Findings from a just-released Cisco study on the internet habits of 18-30 year olds indicates that smartphones now rival laptops as the single most desired device by 18-30 year olds as they are seen as the most versatile and compact.
The report, titled Cisco Connected World Technology Report (CCWTR) 2012, states that were the respondents to choose only one device, a third of them preferred a smartphone, while slightly more than a third favored laptops.
The study notes that Smartphones have surpassed desktop computers as the preferred workplace device from a global perspective and are rated twice as popular as a desktop PC and three times as popular as a tablet.
“Mobile devices are just the beginning and only the tip of the iceberg – the world is only just beginning to reap the benefits of this ever-changing Internet era. As more and more people, devices, sensors, crops, animals and other living things connect to the Internet, the volume and potential value of all the data generated by those connections will grow exponentially,” said Dr Gilbert Saggia, Cisco East Africa general manager, adding that in the very near future, the Kenyan people and businesses will be able to take advantage of device-to-device communication to make decisions and deliver services and applications in real time.
The results are based on a survey commissioned by Cisco of 1800 university students and young professionals aged 18 to 30. The report examines how this generation uses the Internet and mobile devices to connect with the world around them, and reveals their behaviors, attitudes, issues, and concerns about the creation, access, management, and privacy of the enormous amounts of data being generated daily by smartphones, sensors, video cameras, monitors, and other connected devices.
Key Findings from the 2012 Cisco Connected World Technology Report
- Sixty percent of 18-30 year olds find themselves sub-consciously or compulsively checking their smartphones for emails, texts or social media updates.
- Of those, women are more driven to connect: 85 percent of women versus 63 percent of men find themselves often compulsively checking their smartphone for text, emails, social media updates.
- Over 40 percent of respondents would go through a “withdrawal” effect and “would feel anxious, like part of me was missing” if they couldn’t check their smartphones constantly.
- Of those compulsive smart phone users, 60 percent wish they didn’t feel so compelled.
- Almost one third of IT professionals stated they check their smartphones ‘continuously’ while 40 percent of IT professionals check at least every 10 minutes.
- Nearly 70 percent of respondents said mobile applications are important to their daily lives with more than half saying they mainly use the apps for games and entertainment while 1-in-4 (27 percent) mainly use mobile apps for work.
- The majority of Gen Y respondents (60 percent) report using fewer than 10 smartphone apps regularly with only one in five (20 percent) of respondents saying they use 10 to 25 apps regularly.
- While two out of five said their company’s policy forbids them to use company-issued devices for non-work activities, four out of five – almost 80 percent said they don’t always obey those policies.
- Two thirds (66 percent) feel that “employers should not track employees’ online activities — it’s none of their business.”
- IT professionals know that many employees don’t follow the rules, but they don’t understand how prevalent it is: over half of IT professionals globally thought their employees obey the policy on not using work devices for personal use.
- Nine out of 10 of respondents surveyed said they engage in online shopping.
- Nearly three out of five (58 percent) report they regularly rely on customer reviews when deciding on online purchases; an additional 28 percent consult online reviews occasionally.
- Fifty-seven percent – almost 3 out of five- are willing to share their email address with stores and online sites in order to receive notices about discounts and sales.
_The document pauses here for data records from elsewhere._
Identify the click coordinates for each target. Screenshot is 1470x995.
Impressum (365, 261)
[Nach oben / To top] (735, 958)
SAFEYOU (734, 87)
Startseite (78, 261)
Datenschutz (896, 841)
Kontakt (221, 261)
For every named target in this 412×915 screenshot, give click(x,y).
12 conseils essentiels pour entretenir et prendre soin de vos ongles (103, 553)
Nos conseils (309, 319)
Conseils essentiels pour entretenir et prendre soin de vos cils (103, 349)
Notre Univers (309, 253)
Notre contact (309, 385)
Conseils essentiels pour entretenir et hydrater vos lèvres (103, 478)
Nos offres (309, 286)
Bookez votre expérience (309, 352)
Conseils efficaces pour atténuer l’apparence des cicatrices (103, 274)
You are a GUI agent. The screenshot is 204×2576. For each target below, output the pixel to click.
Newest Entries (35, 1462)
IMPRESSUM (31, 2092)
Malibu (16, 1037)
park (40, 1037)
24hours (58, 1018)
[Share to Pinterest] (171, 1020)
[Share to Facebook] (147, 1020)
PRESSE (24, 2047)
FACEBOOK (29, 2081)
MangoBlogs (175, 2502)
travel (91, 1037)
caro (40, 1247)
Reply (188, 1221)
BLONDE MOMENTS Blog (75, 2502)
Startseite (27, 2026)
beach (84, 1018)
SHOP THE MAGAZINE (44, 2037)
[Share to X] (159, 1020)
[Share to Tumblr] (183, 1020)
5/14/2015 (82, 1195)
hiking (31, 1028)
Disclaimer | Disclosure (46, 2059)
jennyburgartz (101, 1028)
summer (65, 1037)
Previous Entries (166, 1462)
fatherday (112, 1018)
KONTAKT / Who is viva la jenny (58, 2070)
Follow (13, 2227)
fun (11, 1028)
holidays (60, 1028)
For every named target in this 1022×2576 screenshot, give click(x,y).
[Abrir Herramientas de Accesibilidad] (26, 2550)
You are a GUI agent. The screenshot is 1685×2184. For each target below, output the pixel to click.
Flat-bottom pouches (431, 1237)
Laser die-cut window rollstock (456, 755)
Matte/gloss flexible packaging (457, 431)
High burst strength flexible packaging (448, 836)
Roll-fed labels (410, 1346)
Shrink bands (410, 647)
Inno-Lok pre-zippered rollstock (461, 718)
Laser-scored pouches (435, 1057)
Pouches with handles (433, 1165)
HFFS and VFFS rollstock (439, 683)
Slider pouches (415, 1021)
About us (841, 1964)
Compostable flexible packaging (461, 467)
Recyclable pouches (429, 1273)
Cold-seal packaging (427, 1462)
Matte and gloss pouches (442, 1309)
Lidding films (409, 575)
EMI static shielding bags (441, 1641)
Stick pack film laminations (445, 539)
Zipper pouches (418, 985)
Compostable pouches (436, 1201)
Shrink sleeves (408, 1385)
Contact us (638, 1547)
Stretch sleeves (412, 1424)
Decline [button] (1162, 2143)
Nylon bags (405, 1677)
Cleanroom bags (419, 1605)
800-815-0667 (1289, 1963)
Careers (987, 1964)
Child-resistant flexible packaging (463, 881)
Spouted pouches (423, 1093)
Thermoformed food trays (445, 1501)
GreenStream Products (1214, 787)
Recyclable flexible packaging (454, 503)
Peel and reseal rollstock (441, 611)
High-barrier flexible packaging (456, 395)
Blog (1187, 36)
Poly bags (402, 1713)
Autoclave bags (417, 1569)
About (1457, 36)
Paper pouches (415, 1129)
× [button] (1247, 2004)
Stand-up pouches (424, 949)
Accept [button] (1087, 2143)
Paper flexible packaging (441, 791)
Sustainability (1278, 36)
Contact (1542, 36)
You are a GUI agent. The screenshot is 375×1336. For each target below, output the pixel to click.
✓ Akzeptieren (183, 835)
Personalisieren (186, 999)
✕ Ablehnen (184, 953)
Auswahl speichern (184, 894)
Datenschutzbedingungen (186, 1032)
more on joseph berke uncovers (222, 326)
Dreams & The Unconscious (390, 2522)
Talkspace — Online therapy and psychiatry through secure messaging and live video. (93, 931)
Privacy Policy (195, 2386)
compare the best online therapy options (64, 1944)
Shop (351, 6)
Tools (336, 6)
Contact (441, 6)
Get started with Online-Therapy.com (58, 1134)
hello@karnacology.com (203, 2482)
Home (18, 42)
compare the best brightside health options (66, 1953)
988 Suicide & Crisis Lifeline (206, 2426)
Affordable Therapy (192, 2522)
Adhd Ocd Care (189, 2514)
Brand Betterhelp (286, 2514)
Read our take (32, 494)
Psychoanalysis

But they are wary of sharing much more than that – few are willing to share phone numbers, home address or other personal data.
- Almost 90 percent upload photos to share or store on internet sites.
- 62 percent upload videos to share or store on internet sites.
- Facing the world: 87 percent have a Facebook account, and one in 10 have Facebook always up.
- 41 percent update Facebook at least once a day, and over one in five update Facebook several times a day.
- 56 percent of respondents have a Twitter account, and 21 percent tweet at least once a day.
The third in an annual series, the 2012 Cisco Connected World Technology Report, was commissioned by Cisco and conducted by InsightExpress, an independent market research firm based in the United States. The global study consists of two surveys: one focused on college students and workers aged 18 to 30, and the second focused on IT professionals. Each survey includes 100 respondents from each of 18 countries, resulting in a pool of 3,600 respondents. The 18 countries include: The United States, Canada, Mexico, Brazil, Argentina, United Kingdom, France, Germany, Netherlands, Russia, Poland, Turkey, South Africa, India, China, Japan, South Korea, and Australia.